Infelizmente, hoje me cabe um papel tacanho -ora, que novidade. O leitor que aqui me visita às sextas já está acostumado. Sou o Contardo Calligaris dos pobres, a Rosely Sayão das mulheres de trompas ligadas, o Marcelo Coelho com a boca escancarada cheia de dentes esperando a morte chegar.
E, hoje, não vejo nenhum mal em ser o João Pereira Coutinho de bigodes e caneta esferográfica atrás da orelha. Muito prazer, pode me chamar de Maria.
São atulhadas de relinchos asininos essas minhas piadinhas estereotipadas, não são? Pois eu também não gostei da saída fácil que Coutinho encontrou para um tema sempre controverso, a eutanásia.
O colunista foi tinhoso ao usar Oscar Wilde para chamar a plateia para o seu lado na hora de falar sobre Jack Kevorkian, o médico que ajudava doentes a realizar suicídios assistidos. Citou um Wilde em fim de vida, recém-saído de Reading Gaol (em inglês arcaico, "gaol" é "jail", prisão) cansado de sofrer e dizendo que, quando nenhum medicamento faz mais efeito, o negócio é "champanhe e ópio".
Ocorre que a Wilde não coube julgar ninguém nem dizer que um médico não pode desafiar a lei. Na verdade, o que eu discuto é o legado que nos deixa o dr. Kevorkian. Na minha modestíssima opinião, ele prestou um serviço de grande valia.
Só quem ainda não teve tempo de ver a morte de perto não sabe que na hora em que a vida está por um fio ninguém quer estar entorpecido. Quando a mulher da foice vem rondando, aí é que as pessoas se apegam ao que é mais comezinho.
Nos anos 80, dezenas de amigos meus partiram vitimados pela Aids. Um dos que eu mais adorava dizia que, caso fosse premiado com o HIV, zarparia na mesma hora para uma viagem de volta ao mundo e começaria a tomar heroína. Quando sua vez chegou, ele passou a comemorar as manhãs em que conseguia executar as tarefas mais simples como sair para dar uma volta no quarteirão ou ir ao escritório.
Nos últimos tempos, pessoas importantes da minha vida se foram. Algumas se intoxicavam com regularidade. Uma delas até tentou, mas ninguém conseguiu levar a boêmia até o leito de morte. Meu próprio pai, que de boêmio não tinha nada, agonizou no hospital por dois anos até sucumbir ao Alzheimer.
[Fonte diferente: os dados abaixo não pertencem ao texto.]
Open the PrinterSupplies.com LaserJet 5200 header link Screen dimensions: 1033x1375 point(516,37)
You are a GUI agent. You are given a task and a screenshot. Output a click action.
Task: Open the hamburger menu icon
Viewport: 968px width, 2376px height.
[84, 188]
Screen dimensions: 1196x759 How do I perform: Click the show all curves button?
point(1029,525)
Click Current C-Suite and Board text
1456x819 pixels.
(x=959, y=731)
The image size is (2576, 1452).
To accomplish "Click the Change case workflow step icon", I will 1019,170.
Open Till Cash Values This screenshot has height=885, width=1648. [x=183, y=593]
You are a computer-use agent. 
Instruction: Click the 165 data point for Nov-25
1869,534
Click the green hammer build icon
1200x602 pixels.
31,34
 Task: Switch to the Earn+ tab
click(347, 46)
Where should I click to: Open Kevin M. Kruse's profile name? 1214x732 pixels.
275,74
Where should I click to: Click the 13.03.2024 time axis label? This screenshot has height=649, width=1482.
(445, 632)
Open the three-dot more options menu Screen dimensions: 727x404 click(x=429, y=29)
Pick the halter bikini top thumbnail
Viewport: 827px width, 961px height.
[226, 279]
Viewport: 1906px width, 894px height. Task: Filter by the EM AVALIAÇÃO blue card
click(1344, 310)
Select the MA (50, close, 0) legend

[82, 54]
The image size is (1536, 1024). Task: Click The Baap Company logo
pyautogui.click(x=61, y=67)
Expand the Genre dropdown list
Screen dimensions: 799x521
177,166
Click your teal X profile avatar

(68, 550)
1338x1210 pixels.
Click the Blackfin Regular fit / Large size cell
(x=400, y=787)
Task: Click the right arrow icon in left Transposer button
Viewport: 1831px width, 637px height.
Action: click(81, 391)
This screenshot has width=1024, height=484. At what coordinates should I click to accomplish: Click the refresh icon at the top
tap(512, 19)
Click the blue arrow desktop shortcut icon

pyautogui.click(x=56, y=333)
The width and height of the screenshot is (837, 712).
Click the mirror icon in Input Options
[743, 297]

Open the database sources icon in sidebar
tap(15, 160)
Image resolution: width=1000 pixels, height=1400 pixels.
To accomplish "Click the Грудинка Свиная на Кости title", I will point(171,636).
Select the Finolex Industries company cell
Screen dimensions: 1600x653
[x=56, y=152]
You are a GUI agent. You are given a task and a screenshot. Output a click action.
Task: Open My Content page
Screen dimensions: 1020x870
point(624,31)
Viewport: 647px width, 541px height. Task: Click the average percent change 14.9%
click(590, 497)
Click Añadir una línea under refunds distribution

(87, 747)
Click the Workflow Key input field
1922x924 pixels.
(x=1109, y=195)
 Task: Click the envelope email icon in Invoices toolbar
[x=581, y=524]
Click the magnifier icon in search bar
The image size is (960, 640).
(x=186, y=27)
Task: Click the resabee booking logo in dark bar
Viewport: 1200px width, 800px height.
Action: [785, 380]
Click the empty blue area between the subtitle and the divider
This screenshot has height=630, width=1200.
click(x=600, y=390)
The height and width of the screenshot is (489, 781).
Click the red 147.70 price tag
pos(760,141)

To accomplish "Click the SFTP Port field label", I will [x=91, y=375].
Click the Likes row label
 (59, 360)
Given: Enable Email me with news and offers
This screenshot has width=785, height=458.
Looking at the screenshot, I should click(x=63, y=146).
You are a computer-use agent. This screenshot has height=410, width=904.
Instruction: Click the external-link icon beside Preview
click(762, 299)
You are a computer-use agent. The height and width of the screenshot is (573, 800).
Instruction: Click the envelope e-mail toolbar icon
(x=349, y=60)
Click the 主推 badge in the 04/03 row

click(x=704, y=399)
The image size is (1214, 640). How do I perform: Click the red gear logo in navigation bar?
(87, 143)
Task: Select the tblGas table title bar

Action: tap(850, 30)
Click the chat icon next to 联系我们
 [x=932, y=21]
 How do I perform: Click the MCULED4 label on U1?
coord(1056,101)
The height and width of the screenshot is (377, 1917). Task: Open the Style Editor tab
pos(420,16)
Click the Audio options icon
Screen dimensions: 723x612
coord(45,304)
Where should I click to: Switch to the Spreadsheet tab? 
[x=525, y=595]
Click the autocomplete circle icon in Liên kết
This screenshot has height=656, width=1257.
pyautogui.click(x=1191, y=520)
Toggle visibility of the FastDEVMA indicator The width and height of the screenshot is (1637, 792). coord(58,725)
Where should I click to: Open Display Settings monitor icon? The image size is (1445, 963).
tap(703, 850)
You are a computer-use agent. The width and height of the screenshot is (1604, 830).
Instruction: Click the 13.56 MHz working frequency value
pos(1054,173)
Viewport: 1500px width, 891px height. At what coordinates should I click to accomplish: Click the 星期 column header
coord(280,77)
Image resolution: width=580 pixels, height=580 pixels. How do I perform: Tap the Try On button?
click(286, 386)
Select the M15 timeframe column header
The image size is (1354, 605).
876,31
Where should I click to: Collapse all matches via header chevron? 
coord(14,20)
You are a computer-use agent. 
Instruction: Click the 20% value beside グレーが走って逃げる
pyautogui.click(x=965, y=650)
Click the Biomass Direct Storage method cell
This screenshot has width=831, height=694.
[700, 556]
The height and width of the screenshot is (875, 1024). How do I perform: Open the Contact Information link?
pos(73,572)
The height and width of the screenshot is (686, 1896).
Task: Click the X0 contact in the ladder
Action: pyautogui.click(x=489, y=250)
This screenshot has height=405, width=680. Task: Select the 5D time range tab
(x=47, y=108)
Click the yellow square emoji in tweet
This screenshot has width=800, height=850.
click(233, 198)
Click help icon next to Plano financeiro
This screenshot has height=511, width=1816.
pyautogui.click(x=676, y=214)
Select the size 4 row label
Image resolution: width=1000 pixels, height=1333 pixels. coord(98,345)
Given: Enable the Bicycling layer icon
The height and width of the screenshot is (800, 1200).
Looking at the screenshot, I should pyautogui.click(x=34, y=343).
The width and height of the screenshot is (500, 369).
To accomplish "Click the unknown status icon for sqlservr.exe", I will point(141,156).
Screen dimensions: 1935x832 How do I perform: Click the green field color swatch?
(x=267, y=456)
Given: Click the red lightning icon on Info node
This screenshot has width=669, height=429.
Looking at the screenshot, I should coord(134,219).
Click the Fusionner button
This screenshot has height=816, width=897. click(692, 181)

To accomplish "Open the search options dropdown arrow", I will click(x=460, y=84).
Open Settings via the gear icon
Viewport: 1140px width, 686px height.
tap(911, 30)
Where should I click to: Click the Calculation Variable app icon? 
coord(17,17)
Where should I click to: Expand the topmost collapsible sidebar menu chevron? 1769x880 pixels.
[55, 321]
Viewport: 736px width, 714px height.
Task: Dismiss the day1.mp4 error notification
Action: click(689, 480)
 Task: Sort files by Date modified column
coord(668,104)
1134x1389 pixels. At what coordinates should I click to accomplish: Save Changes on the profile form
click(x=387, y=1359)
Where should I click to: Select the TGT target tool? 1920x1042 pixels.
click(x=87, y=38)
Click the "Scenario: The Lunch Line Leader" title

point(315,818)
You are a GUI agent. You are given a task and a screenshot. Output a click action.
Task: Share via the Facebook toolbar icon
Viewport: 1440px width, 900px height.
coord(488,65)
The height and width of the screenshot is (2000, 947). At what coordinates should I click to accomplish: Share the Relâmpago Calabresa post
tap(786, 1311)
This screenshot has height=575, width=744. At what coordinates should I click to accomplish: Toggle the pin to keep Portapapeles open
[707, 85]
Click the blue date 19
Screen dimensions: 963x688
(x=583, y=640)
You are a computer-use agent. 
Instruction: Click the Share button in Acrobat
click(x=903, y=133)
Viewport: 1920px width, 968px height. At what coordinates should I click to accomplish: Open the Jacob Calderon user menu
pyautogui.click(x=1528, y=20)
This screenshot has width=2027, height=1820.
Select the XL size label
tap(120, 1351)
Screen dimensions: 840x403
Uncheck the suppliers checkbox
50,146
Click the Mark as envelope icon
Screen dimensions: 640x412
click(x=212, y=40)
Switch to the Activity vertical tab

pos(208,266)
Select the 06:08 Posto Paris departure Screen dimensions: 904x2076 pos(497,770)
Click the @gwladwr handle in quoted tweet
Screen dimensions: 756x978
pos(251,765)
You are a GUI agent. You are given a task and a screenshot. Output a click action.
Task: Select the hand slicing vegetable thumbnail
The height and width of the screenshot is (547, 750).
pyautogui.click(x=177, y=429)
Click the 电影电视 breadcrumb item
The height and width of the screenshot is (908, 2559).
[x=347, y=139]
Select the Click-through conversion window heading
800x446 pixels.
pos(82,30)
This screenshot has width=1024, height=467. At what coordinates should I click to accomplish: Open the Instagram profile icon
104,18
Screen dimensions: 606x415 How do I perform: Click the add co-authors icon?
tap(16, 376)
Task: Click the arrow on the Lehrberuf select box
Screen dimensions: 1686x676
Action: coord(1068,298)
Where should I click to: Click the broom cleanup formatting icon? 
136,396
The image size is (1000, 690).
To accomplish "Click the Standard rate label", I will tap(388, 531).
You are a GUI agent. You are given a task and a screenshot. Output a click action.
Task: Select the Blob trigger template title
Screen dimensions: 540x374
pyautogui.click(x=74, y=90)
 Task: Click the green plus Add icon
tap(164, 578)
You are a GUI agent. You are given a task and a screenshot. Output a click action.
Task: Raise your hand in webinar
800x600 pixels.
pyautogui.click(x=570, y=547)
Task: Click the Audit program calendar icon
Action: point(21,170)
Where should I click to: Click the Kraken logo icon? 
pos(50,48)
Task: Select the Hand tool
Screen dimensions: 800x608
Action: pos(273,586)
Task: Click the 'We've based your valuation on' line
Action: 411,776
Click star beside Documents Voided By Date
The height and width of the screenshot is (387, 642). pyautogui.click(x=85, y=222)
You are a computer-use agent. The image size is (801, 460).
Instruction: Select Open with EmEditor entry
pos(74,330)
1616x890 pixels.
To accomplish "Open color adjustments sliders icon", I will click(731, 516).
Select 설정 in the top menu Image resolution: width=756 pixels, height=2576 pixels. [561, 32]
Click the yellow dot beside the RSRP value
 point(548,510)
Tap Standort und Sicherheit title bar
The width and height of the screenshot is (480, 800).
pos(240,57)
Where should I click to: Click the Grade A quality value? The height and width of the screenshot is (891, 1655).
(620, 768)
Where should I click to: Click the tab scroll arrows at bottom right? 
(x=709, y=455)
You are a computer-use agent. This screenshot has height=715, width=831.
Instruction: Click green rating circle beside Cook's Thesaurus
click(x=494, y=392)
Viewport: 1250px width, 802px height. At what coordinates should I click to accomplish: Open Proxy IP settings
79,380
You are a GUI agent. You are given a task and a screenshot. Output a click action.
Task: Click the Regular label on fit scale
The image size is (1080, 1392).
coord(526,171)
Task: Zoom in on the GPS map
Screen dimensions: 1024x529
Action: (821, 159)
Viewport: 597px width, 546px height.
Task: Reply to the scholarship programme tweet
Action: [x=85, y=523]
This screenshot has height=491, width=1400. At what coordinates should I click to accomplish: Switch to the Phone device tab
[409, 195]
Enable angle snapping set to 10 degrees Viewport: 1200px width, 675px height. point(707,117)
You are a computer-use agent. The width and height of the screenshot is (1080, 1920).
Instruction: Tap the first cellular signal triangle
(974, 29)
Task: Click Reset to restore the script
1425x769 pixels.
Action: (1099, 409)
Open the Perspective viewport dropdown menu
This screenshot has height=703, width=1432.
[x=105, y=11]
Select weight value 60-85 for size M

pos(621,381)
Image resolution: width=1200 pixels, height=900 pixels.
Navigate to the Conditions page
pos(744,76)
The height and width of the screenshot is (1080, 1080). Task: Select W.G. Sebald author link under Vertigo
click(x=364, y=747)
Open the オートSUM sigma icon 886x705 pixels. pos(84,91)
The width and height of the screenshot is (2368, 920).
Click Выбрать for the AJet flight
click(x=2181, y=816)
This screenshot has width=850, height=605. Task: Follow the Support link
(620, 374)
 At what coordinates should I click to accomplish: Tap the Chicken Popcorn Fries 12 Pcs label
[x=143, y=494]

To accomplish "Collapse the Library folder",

Em vez de fornecer um "método Kevorkian" qualquer junto com a alimentação que lhe era ministrada por um tubo ligado ao estômago, a medicina moderna optou por mantê-lo vivo em um calvário sem esperança ou piedade.
Quando nada mais funciona, não há de se reverem paradigmas de caridade e conforto? Ao menos o dr. Kevorkian foi lá e peitou uma indústria que a gente está fragilizado demais para questionar na hora de fazer uso dela.